Como era previsible, durante la visita de Estado del presidente Ernesto Zedillo a Francia, tanto en ese país como en el nuestro han tenido lugar diversos llamados de alerta acerca de la situación de los derechos humanos en México y señalamientos críticos al desempeño del gobierno en este terreno.
Tal situación puede explicarse, en una primera apreciación, por los errores políticos y diplomáticos cometidos por el gobierno mexicano en su trato con organismos y organizaciones internacionales de protección a los derechos humanos.
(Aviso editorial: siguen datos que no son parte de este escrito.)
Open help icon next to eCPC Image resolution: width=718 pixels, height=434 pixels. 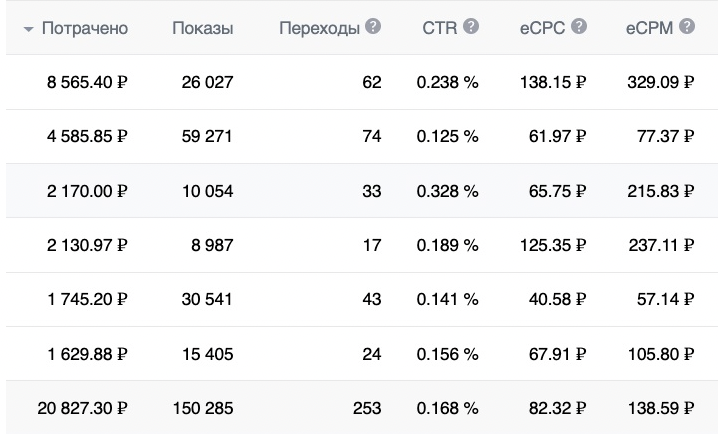(x=579, y=26)
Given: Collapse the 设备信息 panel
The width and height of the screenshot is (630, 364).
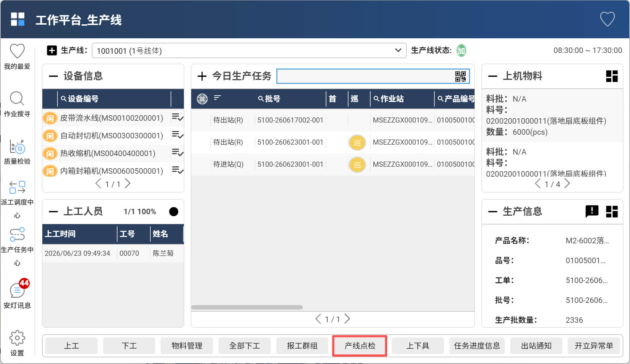Looking at the screenshot, I should click(x=53, y=76).
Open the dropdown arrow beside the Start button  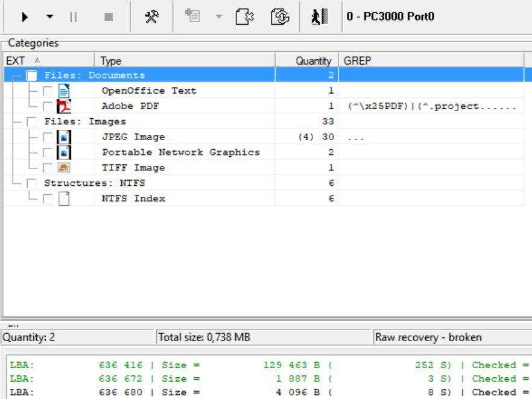[49, 17]
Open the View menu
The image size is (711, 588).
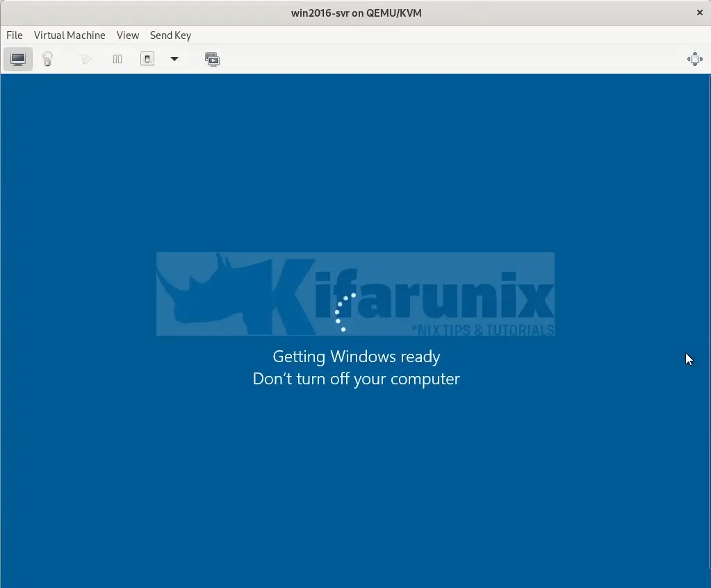pyautogui.click(x=128, y=35)
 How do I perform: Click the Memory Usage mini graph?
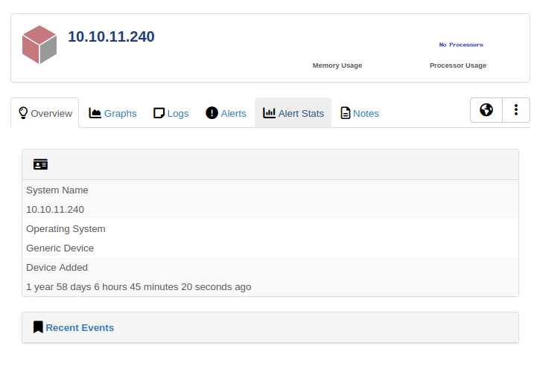[x=337, y=48]
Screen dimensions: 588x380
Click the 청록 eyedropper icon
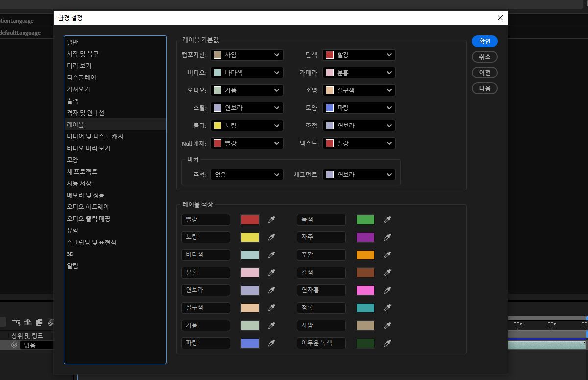pos(387,308)
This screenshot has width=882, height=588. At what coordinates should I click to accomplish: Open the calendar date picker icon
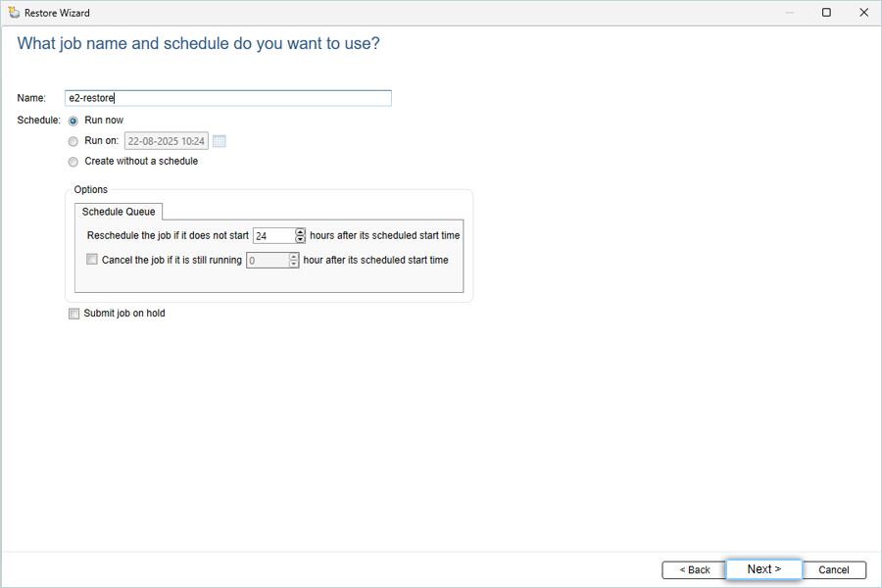(x=220, y=141)
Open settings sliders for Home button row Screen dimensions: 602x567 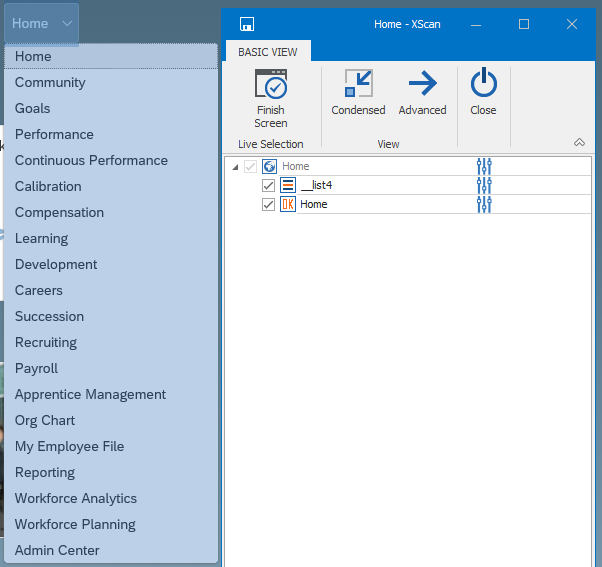pyautogui.click(x=485, y=204)
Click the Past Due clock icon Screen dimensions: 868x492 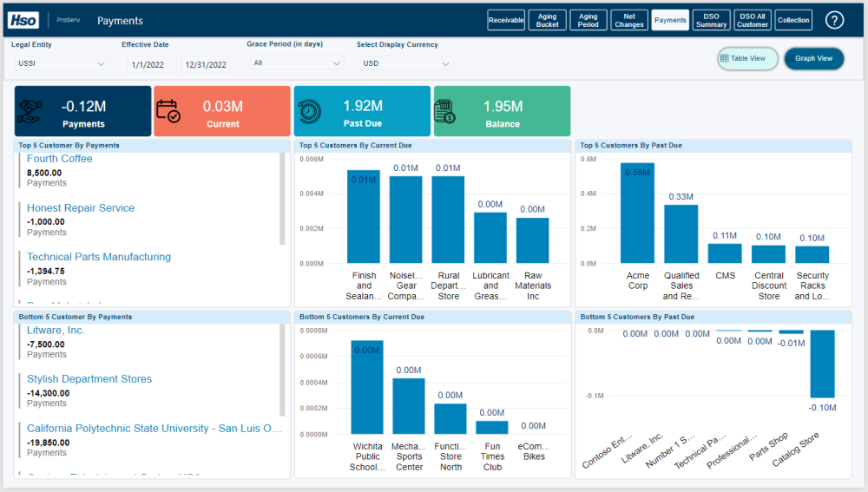coord(309,111)
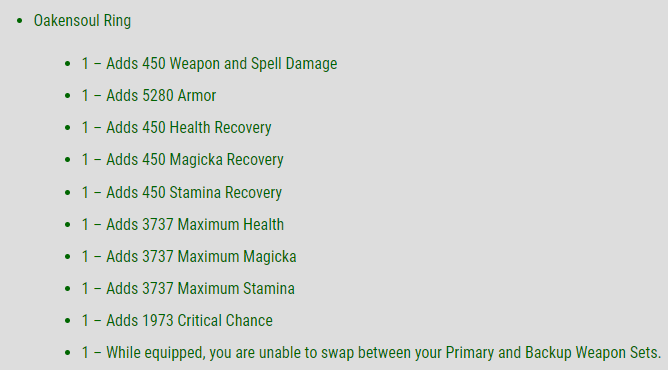
Task: Click the bullet before Magicka Recovery
Action: tap(67, 160)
Como ejemplos de lo anterior cabe recordar que, hace unos meses, las autoridades cancelaron las visas a los integrantes de una misión contra la tortura que visitaban nuestro país y que debieron abandonarlo antes de concluir su trabajo de observación; posteriormente, tuvo lugar un penoso desencuentro -que derivó en polémica y acusaciones mutuas- entre el Ejecutivo federal y Amnistía Internacional, cuyo presidente, Pierre Sané, no pudo entrevistarse con el mandatario Zedillo ni con el secretario de Gobernación, Emilio Chuayffet.
Pero las críticas internacionales en esta materia tienen, por desgracia, elementos más profundos que el descuido de las formas o las confusiones de agenda: es evidente que existe, en el país, un marcado incremento de las violaciones a los derechos humanos, y un preocupante margen de impunidad para quienes las cometen, y estos fenómenos no son advertidos únicamente por organismos extranjeros, sino también por organizaciones no gubernamentales mexicanas.
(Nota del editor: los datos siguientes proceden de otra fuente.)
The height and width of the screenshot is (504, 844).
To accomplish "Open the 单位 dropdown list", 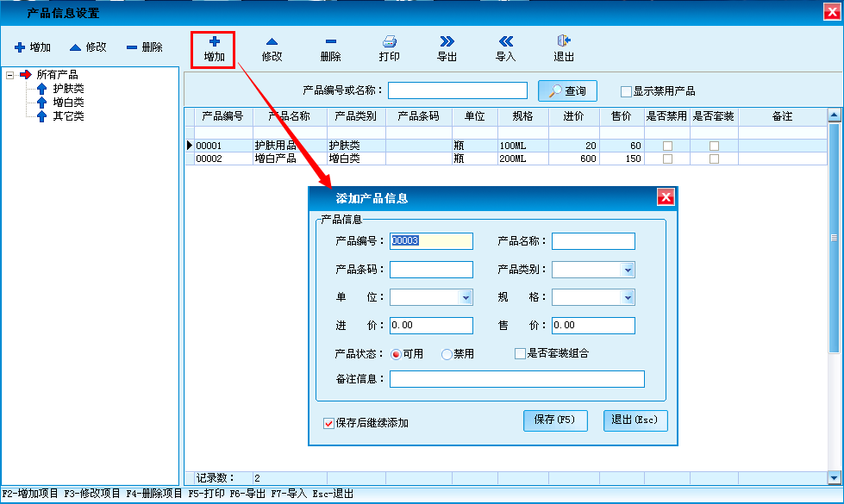I will 466,297.
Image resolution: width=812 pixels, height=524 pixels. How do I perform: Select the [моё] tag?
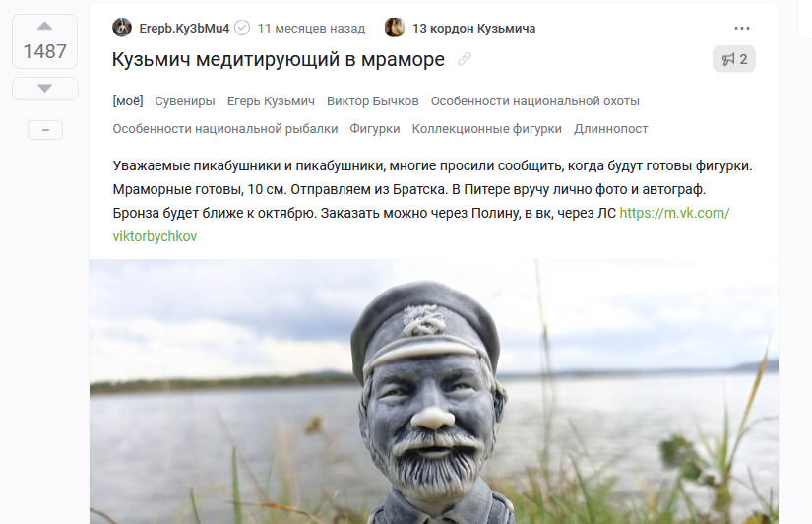[x=128, y=101]
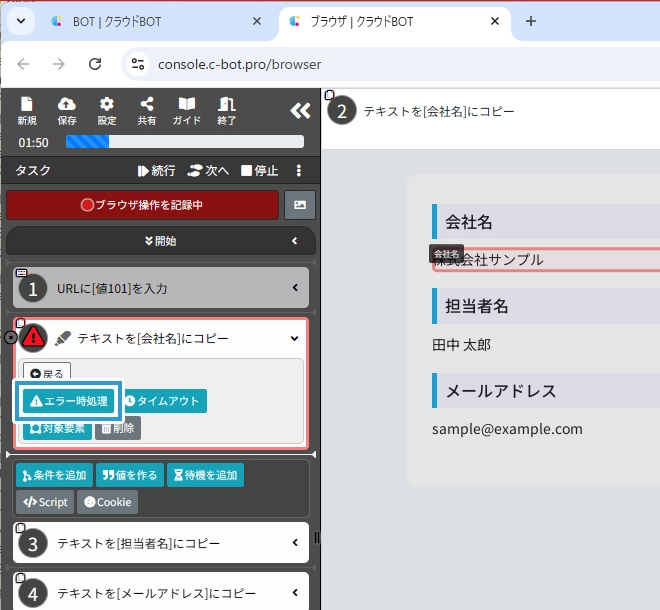Viewport: 660px width, 610px height.
Task: Collapse step 2 テキストを[会社名]にコピー chevron
Action: pyautogui.click(x=294, y=339)
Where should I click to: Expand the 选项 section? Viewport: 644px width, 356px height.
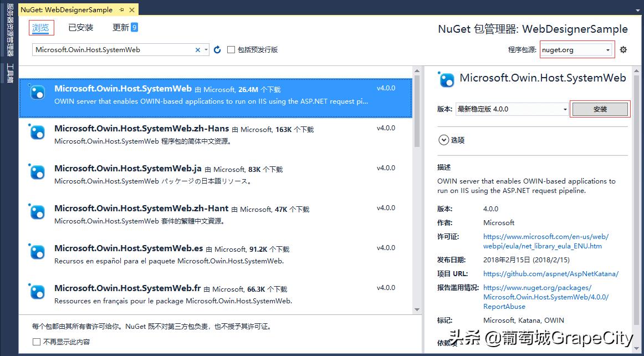coord(444,140)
Ciertamente, se trata de un asunto complejo en el cual intervienen múltiples factores: entre otros, el perceptible crecimiento de la delincuencia organizada, el poder -financiero, de cooptación, de fuego- acumulado por las mafias del narcotráfico, el descontrol y la corrupción imperantes en las corporaciones de seguridad pública y procuración de justicia, el despliegue de fuerzas militares en algunas de las regiones más pobres del país, la persistencia de cotos y feudos de impunidad, como lo son algunos gobiernos estatales, la existencia de jueces y magistrados venales y prevaricadores, la imposibilidad o falta de voluntad de diversas comisiones oficiales de derechos humanos y su subordinación a autoridades locales o federales.
Sería por demás difícil escamotear este deterioro de las garantías individuales y los derechos humanos a la mirada de la comunidad internacional, o rechazar los planteamientos críticos, así fuera en nombre de la soberanía nacional. Si ésta se encuentra bajo amenaza y en cuestión, ello se debe más bien a la apertura indiscriminada de mercados, a la conformación de bloques geoeconómicos -como el TLC, del cual formamos parte- y a fenómenos como la revolución de las telecomunicaciones, los flujos migratorios y la globalización de la delincuencia organizada, que corre casi al parejo de la integración de los segmentos legales de las economías.
En este contexto mundial, la única manera practicable de preservar la soberanía y de conciliarla con la vigencia plena de los derechos humanos consiste en protegerlos y respetarlos de manera efectiva y no dar lugar, de esa forma, a los señalamientos críticos que fundadamente se formulan, hoy, en este terreno, en el país y fuera de él.